Once I was stuck on a flight and had to pee so bad by the end of it that I was in tears trying to push past people disembarking (who were instantly angry with me and cussing me out). I made four trips to the restroom on that flight without luck, despite how much pain I was in. Granted, those are not public restrooms but tight claustrophobia-inducing spaces and a sensation of movement are also no-pee zones for me.

This problem affects me at bars and restaurants, at concerts and sporting events, at all varieties of festivals, in people's houses, in shared hotel rooms, on planes and trains and boats and buses and campers, and in all manner of social situations.

I was recently in a very remote part of Michigan's Upper Peninsula sharing a cabin with seven other people and one bathroom. This bathroom was in the middle of the cabin, sharing walls with the kitchen, a bedroom, and both of the main living spaces. The walls were paper-thin and everyone could hear everything.
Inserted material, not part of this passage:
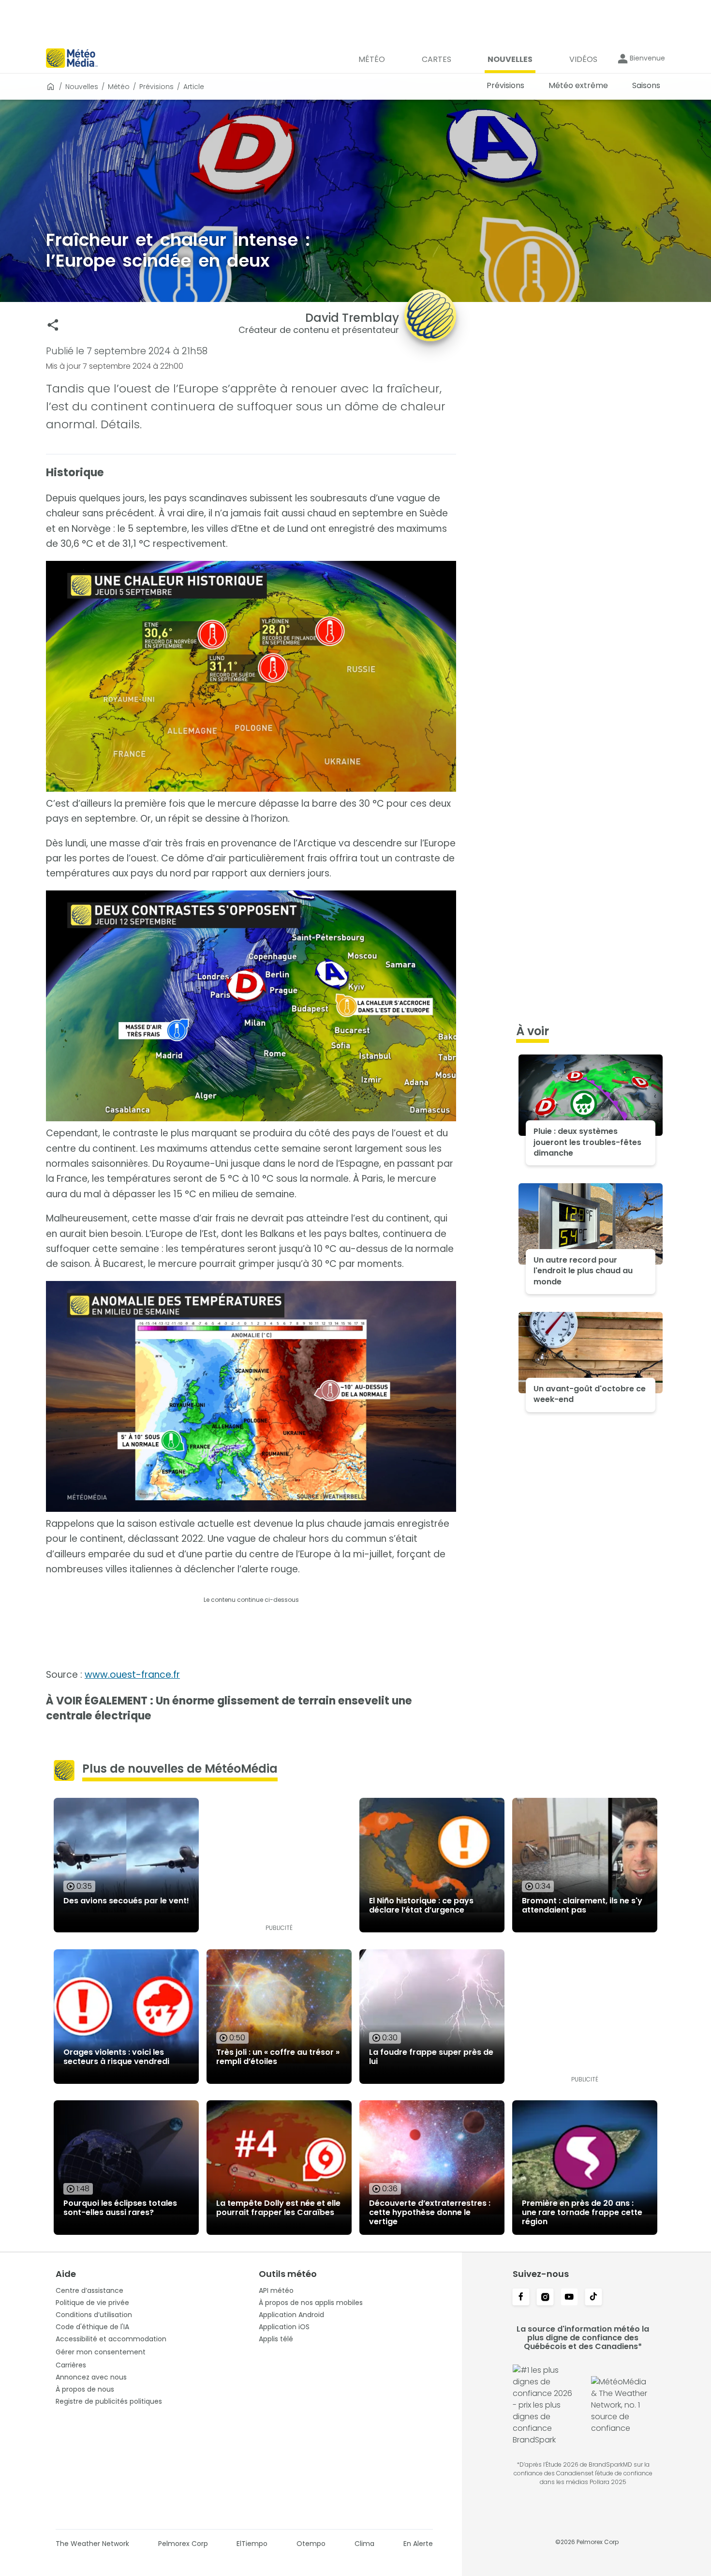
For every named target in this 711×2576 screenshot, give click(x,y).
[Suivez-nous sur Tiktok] (593, 2298)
I actually thought I was going to die: that this was it for me, that I was just going to have to accept the fact that my bladder was going to rupture and urine would pour into my abdomen and the closest hospital was too far away to get me there in time before it killed me and that was seriously going to be the way that I died and I just would have to make peace with it.
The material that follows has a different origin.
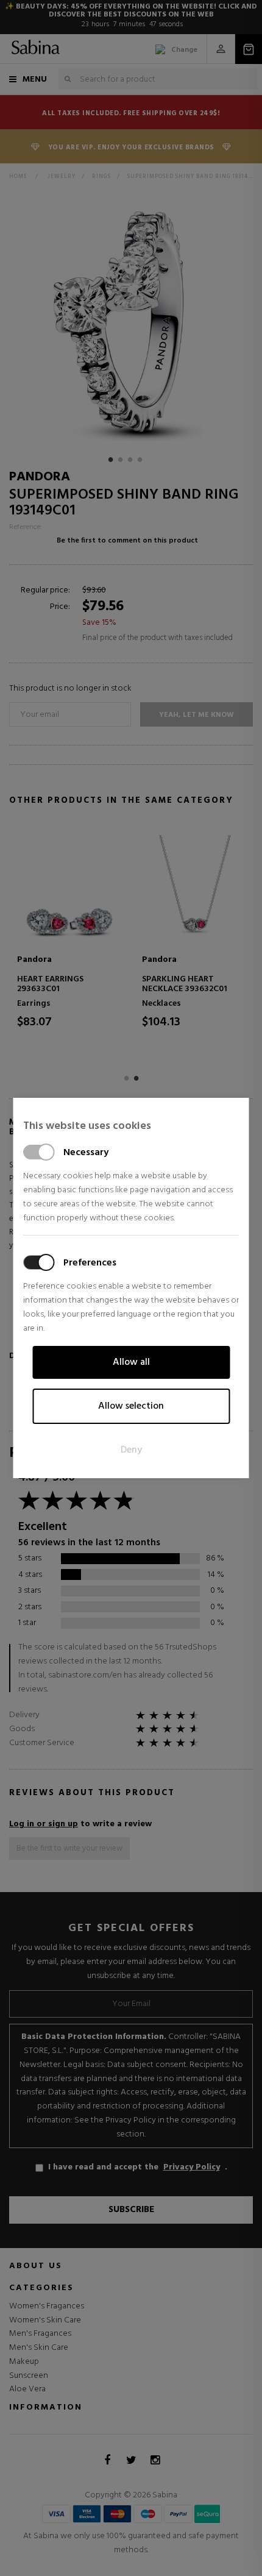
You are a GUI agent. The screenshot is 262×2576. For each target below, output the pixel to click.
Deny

Luckily there was a lodge nearby which was also the only source of WiFi, which meant I was taking a whole lot of trips over there "for WiFi."

And as for dating, spending the night at some new gentleman-friend's house and having to pee in the middle of the night? HA! This is a situation I have learned to avoid with skillful mastery, up to and including the failsafe "I'll just never date anyone ever." (It works!)

This is my life. This is my life every single day. This is what I think about when people start making plans to go somewhere, anywhere – what is the bathroom situation there? Will I be able to find one I can use? Will I be able to get away from the group so I can take care of my problem? New adventures are always met with that cold, crippling fear creeping up my spine: but how am I going to pee????

And I won't even get started on my IBS here. But, you know, I've got that going for me too.

So next time you're in the bathroom just yammering away on your cell phone – people actually do this! – and you notice someone has been in a stall for a really long time, get the out! And if you have a friend who seems to be using the bathroom at the bar a lot, ask if they want to go somewhere else!

I can't "fix" my problem without fixing my anxiety issues and hooo-lawdy that's gonna require some serious chicken-sacrificing Santeria stuff. But I can try to raise awareness of this relatively unknown and extremely misunderstood condition.

We are the Pee Shy of the world. We're here. We can't pee. Please get away from us.